I have always been a good sleeper. In fact, I'd say I'm a champ sleeper. I've slept all kinds of places. When I was a baby my mom took me to a party and set me down to sleep in the bedroom. When the party was over she went to get me, but I was gone. She panicked. She started searching frantically. And there I was, happily asleep under an enormous pile of coats. Several years later she brought me to a party at my aunt's house where the music was turned all the way up in the living room so it could be heard in the back yard. I fell asleep with my head between the speakers. At other times I have slept through earthquakes, a friend's bad acid trip that included the police coming to my house, and the newspaper guy throwing a paper through my closed bedroom window. Seriously, I can sleep almost anywhere, and through almost anything. However, like all legendary heroes I have one weakness: snoring. I cannot sleep through snoring. At all.
As a kid this weakness led me to leave sleepovers and walk home. As an adult it has led to a near inability to share a hotel room with anyone. I first learned this when I helped my step-father move across country. Each night I ended up wearing noise cancelling headphones and sleeping in the bathroom. Through this experience I learned that motel bathrooms get smaller as you travel west. In Arizona I had to sleep with my feet propped up on the toilet.
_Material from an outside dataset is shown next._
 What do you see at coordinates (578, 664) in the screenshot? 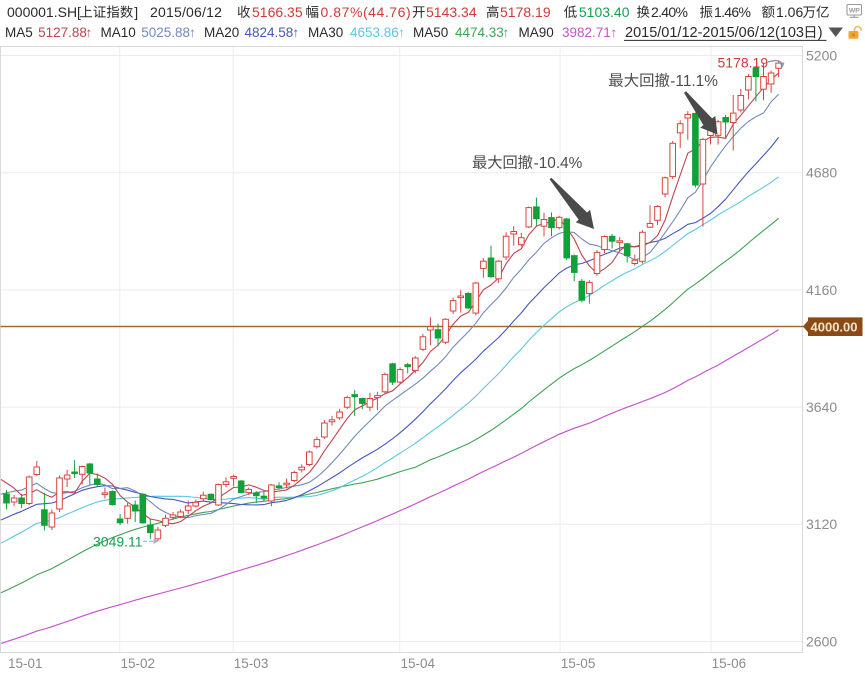
I see `svg-text: 15-05` at bounding box center [578, 664].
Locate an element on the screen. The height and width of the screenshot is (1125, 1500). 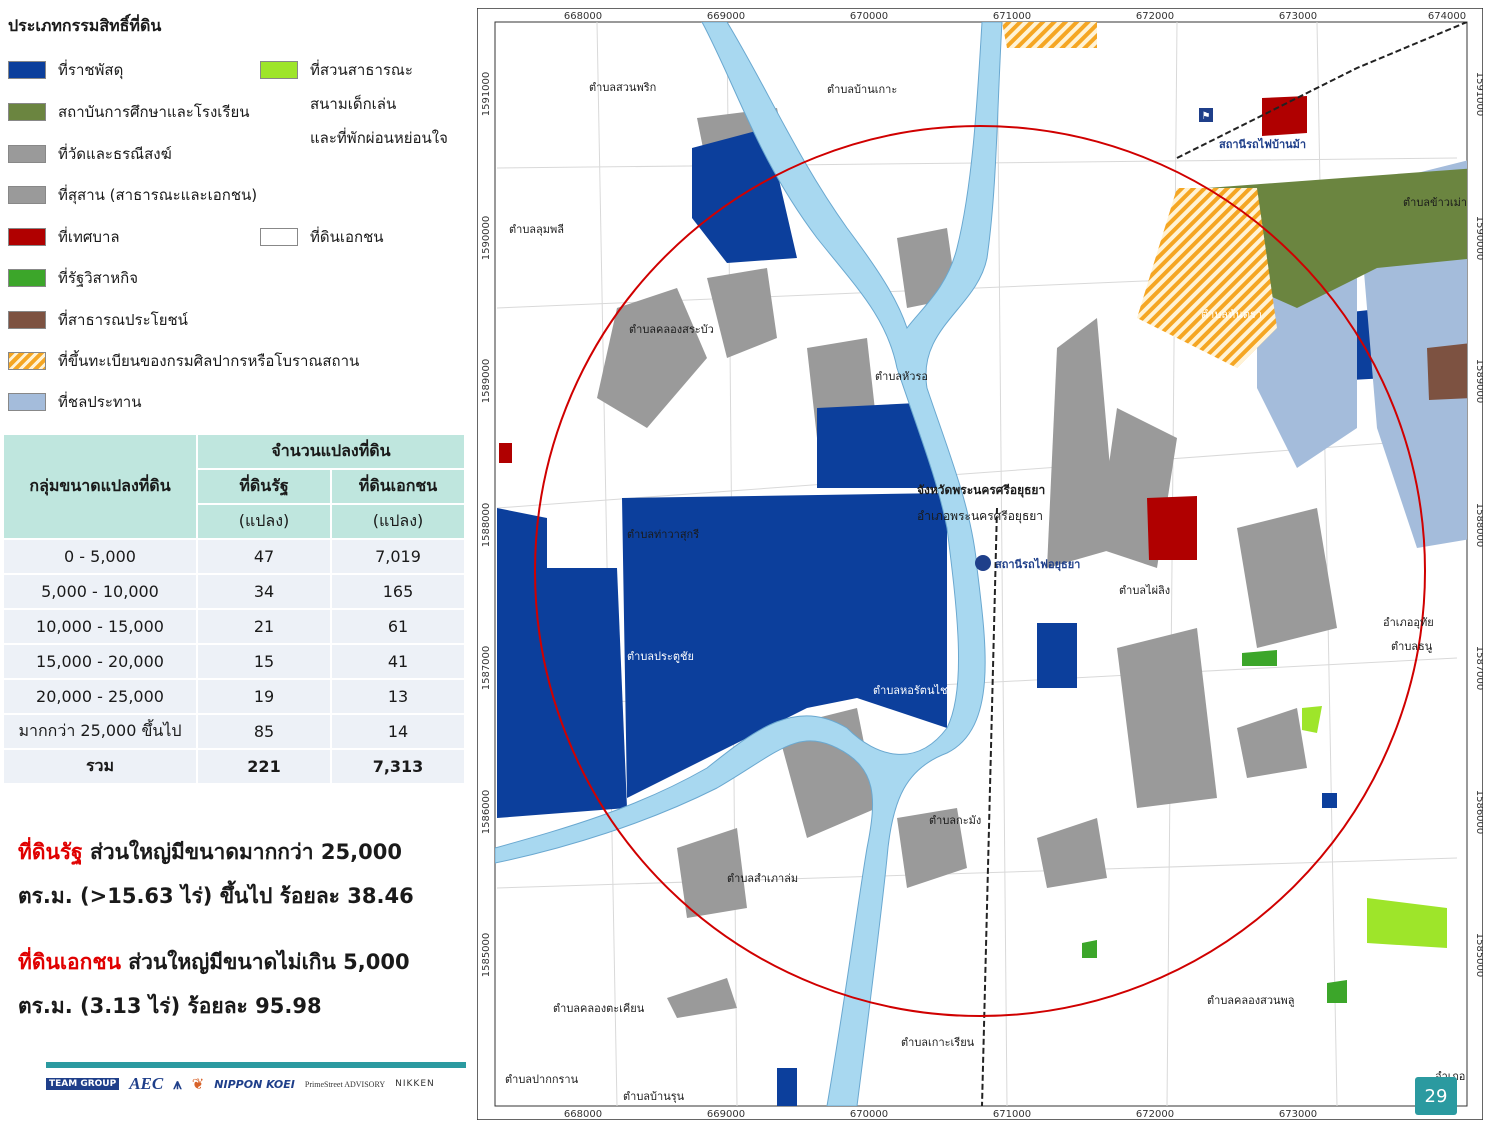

Over the years, on business trips or reffing trips I've slept in various non-bed parts of hotels. I've slept in hallways in Ft. Meyers, parking lots in Redding, and a balcony in Saranac, just to name a few.
|My bed at a recent USA Rugby playoff.|
As I grew older I figured this was a young man's problem. Once I got married I figured this was all behind me. After all, my wife only snores when she's in her third trimester, or immediately postpartum. My first two kids don't snore.
My third is a whole other deal. She snores like a 45 year old man who's got 40 years of smoking under his belt. And she sleeps in my room. So now, after being on the couch for several weeks before she was born, I have been on the couch more nights than not for the last two months. While I'd prefer to be in bed, it's been fine. My wife gets to sleep, the baby gets to sleep, and I get to sleep. It's been fine. Right up until we took her on a short vacation. We ended up in a motel room, and I ended up in a familiar spot.
I tried pillows on the head. I tried ear plugs. But I remember vague facts from my undergraduate audiology class that talked about how some sounds don't really come through your ears. Some frequencies actually penetrate you skull, rendering ear protection useless. I'm pretty sure this is the case with snoring. So here I was.